Spend Bitcoin at Businesses
A growing number of companies accept bitcoin directly. Microsoft has accepted bitcoin payments for years. AT&T lets customers pay phone bills through the payment processor BitPay. Electronics retailer Newegg, streaming platform Twitch, and food chains including Chipotle, Burger King, and Subway all accept bitcoin through various payment processors. You can book flights and hotels on platforms like Travala and Alternative Airlines, buy movie tickets at AMC Theatres, or pay for a VPN through ExpressVPN. Thousands of independent online stores built on Shopify also accept crypto at checkout.
In the luxury space, brands like Gucci, Balenciaga, and TAG Heuer accept crypto in select locations. Even Starbucks lets you load your account balance using bitcoin through integrated third-party partners.

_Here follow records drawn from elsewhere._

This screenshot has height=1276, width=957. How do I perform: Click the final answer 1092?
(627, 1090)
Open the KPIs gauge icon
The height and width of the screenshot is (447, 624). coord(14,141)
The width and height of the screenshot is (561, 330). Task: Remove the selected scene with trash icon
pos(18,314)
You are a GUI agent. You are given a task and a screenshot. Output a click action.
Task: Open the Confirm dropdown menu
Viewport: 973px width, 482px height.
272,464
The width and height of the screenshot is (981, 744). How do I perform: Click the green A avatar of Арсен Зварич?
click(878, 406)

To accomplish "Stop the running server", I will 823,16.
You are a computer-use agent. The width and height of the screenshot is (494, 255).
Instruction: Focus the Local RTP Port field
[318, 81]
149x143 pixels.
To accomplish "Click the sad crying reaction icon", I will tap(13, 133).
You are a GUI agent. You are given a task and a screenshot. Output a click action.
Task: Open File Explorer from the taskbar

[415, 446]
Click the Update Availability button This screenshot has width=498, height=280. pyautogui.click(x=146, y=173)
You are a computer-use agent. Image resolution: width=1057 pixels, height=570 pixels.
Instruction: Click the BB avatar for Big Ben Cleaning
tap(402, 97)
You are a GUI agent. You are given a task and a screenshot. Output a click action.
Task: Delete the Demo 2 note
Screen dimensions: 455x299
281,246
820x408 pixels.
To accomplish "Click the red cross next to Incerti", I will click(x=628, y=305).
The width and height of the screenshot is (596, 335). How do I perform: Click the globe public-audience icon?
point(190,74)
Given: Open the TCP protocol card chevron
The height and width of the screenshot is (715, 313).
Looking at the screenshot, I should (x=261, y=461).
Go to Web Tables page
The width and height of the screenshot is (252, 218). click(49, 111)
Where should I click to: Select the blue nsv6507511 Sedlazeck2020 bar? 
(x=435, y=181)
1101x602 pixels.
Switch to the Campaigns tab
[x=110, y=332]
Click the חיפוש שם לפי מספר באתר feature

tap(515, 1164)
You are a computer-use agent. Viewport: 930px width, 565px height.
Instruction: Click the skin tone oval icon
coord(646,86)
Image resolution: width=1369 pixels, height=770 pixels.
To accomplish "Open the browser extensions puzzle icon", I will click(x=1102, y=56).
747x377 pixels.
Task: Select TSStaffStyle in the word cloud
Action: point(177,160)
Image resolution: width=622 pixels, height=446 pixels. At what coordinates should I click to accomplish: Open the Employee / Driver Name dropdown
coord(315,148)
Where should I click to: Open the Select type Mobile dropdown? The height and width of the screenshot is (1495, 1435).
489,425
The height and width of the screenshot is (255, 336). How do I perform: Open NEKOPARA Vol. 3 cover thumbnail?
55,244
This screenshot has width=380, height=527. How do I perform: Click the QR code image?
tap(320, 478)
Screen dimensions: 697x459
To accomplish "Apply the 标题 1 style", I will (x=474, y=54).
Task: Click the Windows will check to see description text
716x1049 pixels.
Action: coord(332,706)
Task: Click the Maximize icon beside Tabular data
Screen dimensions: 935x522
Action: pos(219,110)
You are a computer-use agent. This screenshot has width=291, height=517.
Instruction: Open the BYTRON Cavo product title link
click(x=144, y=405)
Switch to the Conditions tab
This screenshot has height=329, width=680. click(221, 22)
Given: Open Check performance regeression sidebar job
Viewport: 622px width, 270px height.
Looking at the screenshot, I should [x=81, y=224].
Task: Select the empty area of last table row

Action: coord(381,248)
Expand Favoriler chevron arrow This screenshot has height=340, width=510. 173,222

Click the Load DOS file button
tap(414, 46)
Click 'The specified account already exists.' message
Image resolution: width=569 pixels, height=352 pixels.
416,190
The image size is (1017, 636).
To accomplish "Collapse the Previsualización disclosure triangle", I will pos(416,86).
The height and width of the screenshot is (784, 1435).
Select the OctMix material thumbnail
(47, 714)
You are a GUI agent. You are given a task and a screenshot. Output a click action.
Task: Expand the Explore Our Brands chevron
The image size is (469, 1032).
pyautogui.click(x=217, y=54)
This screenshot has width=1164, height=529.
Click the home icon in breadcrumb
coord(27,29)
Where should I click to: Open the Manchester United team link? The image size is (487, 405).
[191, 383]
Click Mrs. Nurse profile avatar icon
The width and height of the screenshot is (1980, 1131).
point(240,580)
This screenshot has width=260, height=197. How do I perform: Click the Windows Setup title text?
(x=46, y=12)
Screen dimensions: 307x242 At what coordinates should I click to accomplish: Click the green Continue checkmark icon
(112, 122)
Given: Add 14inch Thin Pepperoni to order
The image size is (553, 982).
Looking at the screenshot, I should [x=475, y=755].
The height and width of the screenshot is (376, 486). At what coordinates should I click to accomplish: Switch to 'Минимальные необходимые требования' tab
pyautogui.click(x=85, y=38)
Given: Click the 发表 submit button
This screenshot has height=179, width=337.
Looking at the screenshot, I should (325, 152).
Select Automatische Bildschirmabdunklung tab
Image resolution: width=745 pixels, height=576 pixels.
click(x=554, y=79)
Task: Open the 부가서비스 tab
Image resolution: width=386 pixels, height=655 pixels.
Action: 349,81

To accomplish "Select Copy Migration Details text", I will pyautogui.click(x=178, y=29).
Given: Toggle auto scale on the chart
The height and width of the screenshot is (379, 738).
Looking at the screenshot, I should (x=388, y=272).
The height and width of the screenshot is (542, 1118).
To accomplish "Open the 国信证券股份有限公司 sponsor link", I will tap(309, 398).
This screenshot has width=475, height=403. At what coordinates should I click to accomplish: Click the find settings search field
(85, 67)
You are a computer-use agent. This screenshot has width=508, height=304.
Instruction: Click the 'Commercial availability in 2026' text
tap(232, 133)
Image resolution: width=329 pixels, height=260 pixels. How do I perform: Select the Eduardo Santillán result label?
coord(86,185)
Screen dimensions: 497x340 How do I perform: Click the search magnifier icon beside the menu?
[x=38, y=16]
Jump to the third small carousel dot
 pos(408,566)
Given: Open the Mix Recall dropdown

When a retailer accepts bitcoin, the checkout process typically gives you a QR code or a bitcoin address to send payment to, along with a time window (usually 10 to 15 minutes) to complete the transaction before the quoted price expires.
Crypto Debit Cards
If a store doesn’t accept bitcoin directly, a crypto debit card bridges the gap. These cards link to your bitcoin balance and automatically convert the necessary amount to regular currency at the moment of purchase. You swipe or tap the card like any Visa or Mastercard, and the merchant receives dollars (or their local currency) while your bitcoin balance decreases. Several exchanges and wallet providers offer these cards, and they work at millions of locations worldwide.
Keep Your Bitcoin Safe
Security is the single most important habit to build. Bitcoin scams are sophisticated, and losses are usually permanent.
Guard your recovery phrase. Write it on paper and store it somewhere physically secure, like a safe or a safety deposit box. Never type it into a website, paste it in a chat, or store it in a screenshot on your phone. No legitimate company will ever ask for your recovery phrase.
Watch for phishing. Scammers send emails claiming your crypto account is compromised, complete with urgent-sounding language and links to fake login pages designed to steal your credentials. Others create fake browser extensions that mimic popular wallets. Once installed, these extensions harvest your private keys and drain your account. Only download wallet software from official websites or verified app store listings.
Be skeptical of unsolicited help. Scammers pose as support teams on social media, targeting people who post about wallet problems. They offer to “recover your account” as a way to steal sensitive information. Real support teams will never message you first or ask for your private keys.
Avoid running unknown code. A newer scam tricks users into pasting code into their computer’s command line, sometimes disguised as a captcha verification. This installs malware that steals login credentials and private keys. Never run commands from sources you don’t fully trust.
Don’t blindly approve transactions. If you connect your wallet to a decentralized app or website, read what you’re authorizing before you sign. Approving an unknown smart contract can grant a scammer unlimited access to your wallet. If you can’t read the transaction details in plain language, don’t sign it.
Understand the Tax Side
The IRS treats bitcoin as property, not currency. This means every time you sell bitcoin, spend it on a purchase, or exchange it for another cryptocurrency, you may trigger a taxable event. If the bitcoin increased in value between when you bought it and when you used it, you owe capital gains tax on the difference. If it decreased in value, you may be able to claim a loss.
Simply buying bitcoin and holding it does not create a tax obligation. The tax event happens when you dispose of it. Keep records of what you paid for your bitcoin (your cost basis) and what it was worth when you spent or sold it. Most exchanges provide transaction history you can download, and several crypto tax software tools can import this data and generate the forms you need at tax time.
Receiving bitcoin as payment for work or services is treated as ordinary income, taxed at whatever the bitcoin was worth in dollars on the day you received it.